Reading the datasheet, there's this figure, which tells me the 4N25 would become active from the passive state of the output module.

EDIT:

R2 on the output module is mandatory because it's a monitored output.

When the output is inactive, the internal 26K7 ohm resistors will limit the current to around 10mA (in series with 800 ohm). This 10mA basically tells the circuit that there's no wire-break.

Now, when the output is active, the internal resistor gets bypassed. With the bypass all I have is the 800 ohms, which needs a parallel resistor to limit the current on the LED.

But that's where I fail, since I don't know how to size R3 properly.

I feel like I'm getting this wrong.

A few comments about your assumptions and notes: 1) Your note states that 10mA must flow for broken wire detection. But using ohm's law and the voltage and resistance values you provided: $$I=\frac{V}{R} \rightarrow \frac{27.5V}{26.7kΩ}=.001A\rightarrow 1mA$$ Knowing this much lower "passive" value, make this a bit easier to design with. So now what you need to do is differentiate between 1mA and 20mA. Your method is one way to do this, and you can complete it with a zener diode:

simulate this circuit – Schematic created using CircuitLab

R3 is then calculated as follows: $$\frac{(27.5V-10V-1.3V)}{20mA}=810Ω$$

So in summary, R2 will provide a path for the 1mA sense current while D2 blocks the opto from turning on. When the mosfet activates and presents the full 27V to the output, then the zener will break over and conduct while R3 limits the current to 20mA through the opto's LED.
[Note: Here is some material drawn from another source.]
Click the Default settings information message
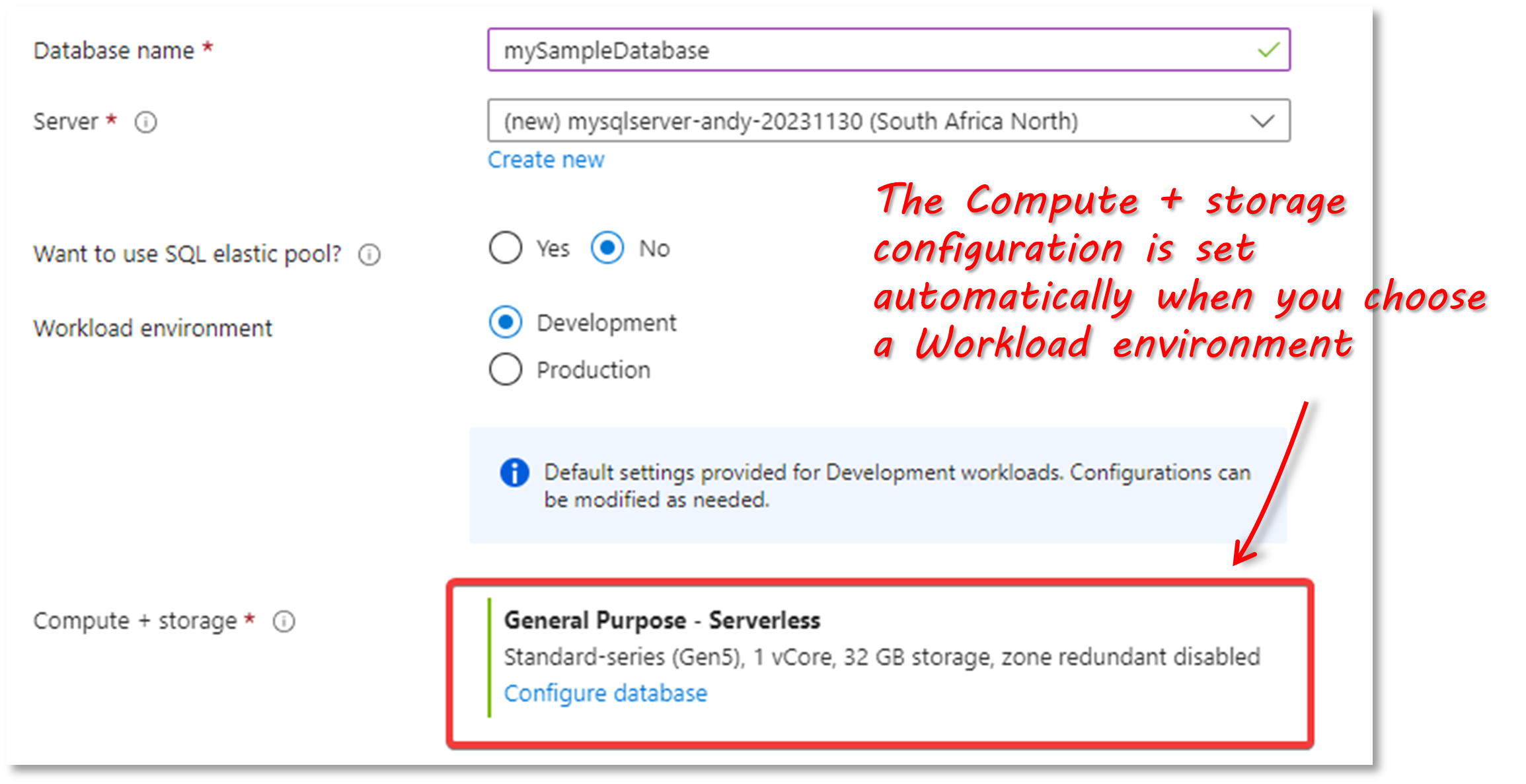The image size is (1526, 784). tap(897, 485)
• Oh boy... I shouldn't look at circuits all day. You're right, it's 1mA.. I mixed it up with the 10mA required for the passive state of the input module. Geez. Aug 12, 2019 at 20:28
• Zener diodes. The answer I've been secretly looking for. Aug 12, 2019 at 20:36
• Why do you use the 1N4740A in your example and not 1N4749A, which has a nominal voltage of 24V? The resistor would be $\frac{27.5V-24V-1.3V}{20mA}=120Ω$ ... Also in your calculation you used 26.7V, which should be 27.5V instead. Aug 12, 2019 at 21:17
• @HackXIt Good eye, I did the math correctly, but typed it in wrong. So the resistor value stays the same. You could use that value of zener if you want, just make sure you get the power ratings correct. 24V*10mA≈0.5W! A larger voltage zener will dissipate more of the power. The 10V zener will split the power more evenly between R3 and D2. Aug 13, 2019 at 1:11

R3 needs to be sized to turn the LED on when you apply voltage, but not burn it out (it is an LED)
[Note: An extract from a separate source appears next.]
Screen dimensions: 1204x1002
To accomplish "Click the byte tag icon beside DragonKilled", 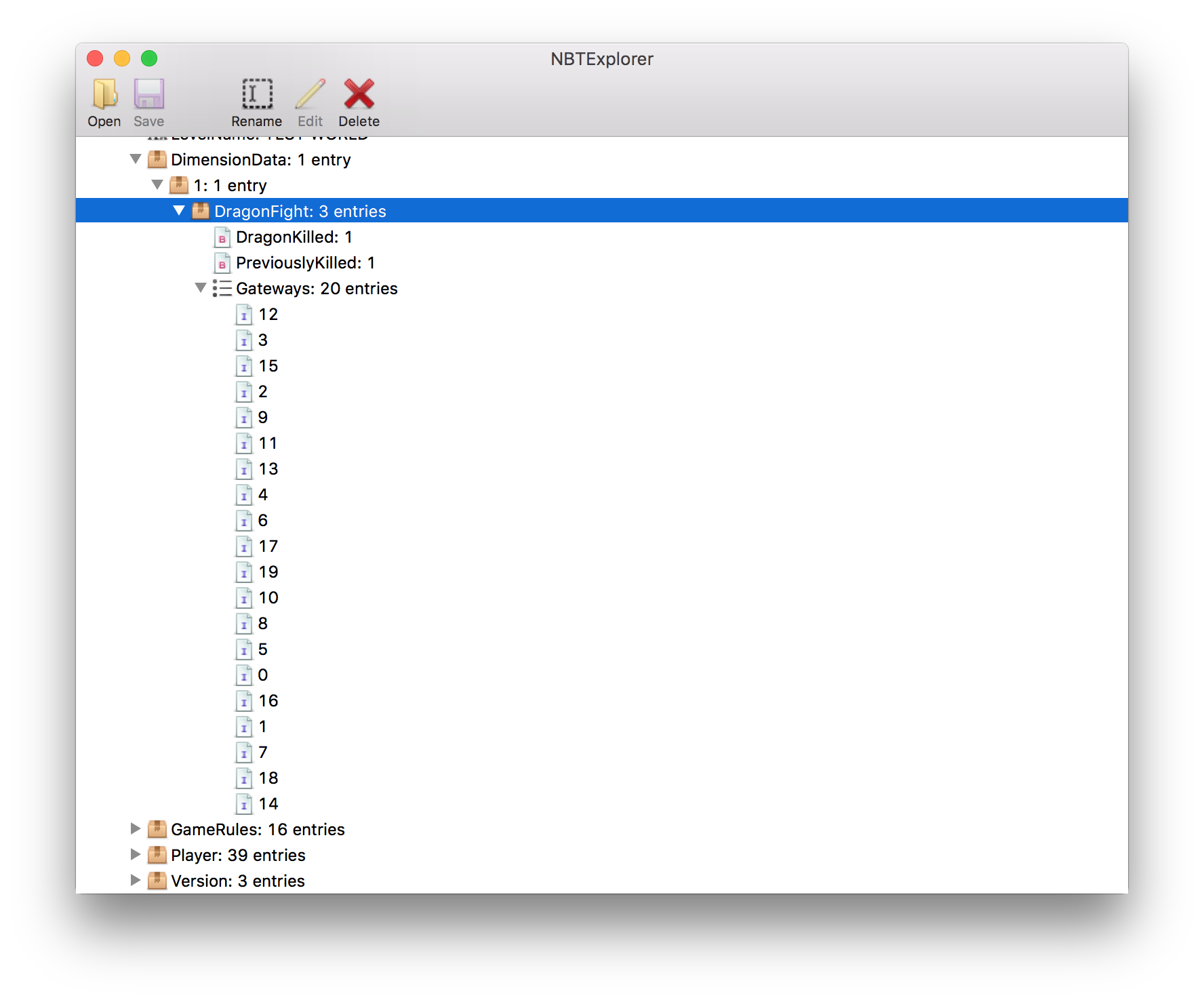I will 222,237.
With LED's (or any diode) its easiest to limit the current with a resistor like this:

Source: 4N25-X datasheet

The max current the diode can take is 60mA with a recommended value of 50mA. Since the voltage is 27.5V and the diode is a 1.3V drop, the resistor would need to drop 26.2V. So we use V/I=R, 26.2V/0.05A = 524Ω minimum for the resistor. (you don't need the 800Ω resistor to create a voltage drop, it will only burn up heat). Going with a lower current than 50mA for the LED current is probably a good idea (26.2V/0.03A = 870Ω)

This graph shows the relation for different forward currents of the LED of the transistor side of the device (the brighter the LED, the more forward current the transistor will get).

Source: 4N25-X datasheet

• I need the 800 Ohm for the 10mA on Pin(-) of the Output Module. The problem is that when the Output is activated, the 26K7 resistor that is in the output module internally gets bypassed, and so if I don't put a resistor before the LED it will burn through. But I also can't get rid of the 800 ohms, because then I would lose the 10mA of the inactive state, which are mandatory.. Sorry, I need to rephrase my question Aug 12, 2019 at 19:37
• @HackXIt These devices are best used to switch things on and off, they are highly depended on temperature, if you try and maintain a current, it will vary with temperature. Maintaining a current is not a good idea. The LED should be on or off. Aug 12, 2019 at 19:40
• Maybe what I'm trying to do is not even possible. Like, I can't use a monitored output to drive an optocoupler, because the "monitoring" will damage the LED over time? Aug 12, 2019 at 20:14
• No, it won't. But you may not get the results you want. What are you doing with the GPIO on the otherside of the opto? Are you detecting high/low or do you plan on connecting it to an ADC? Aug 12, 2019 at 20:24
• Simply detecting High and Low. Aug 12, 2019 at 20:34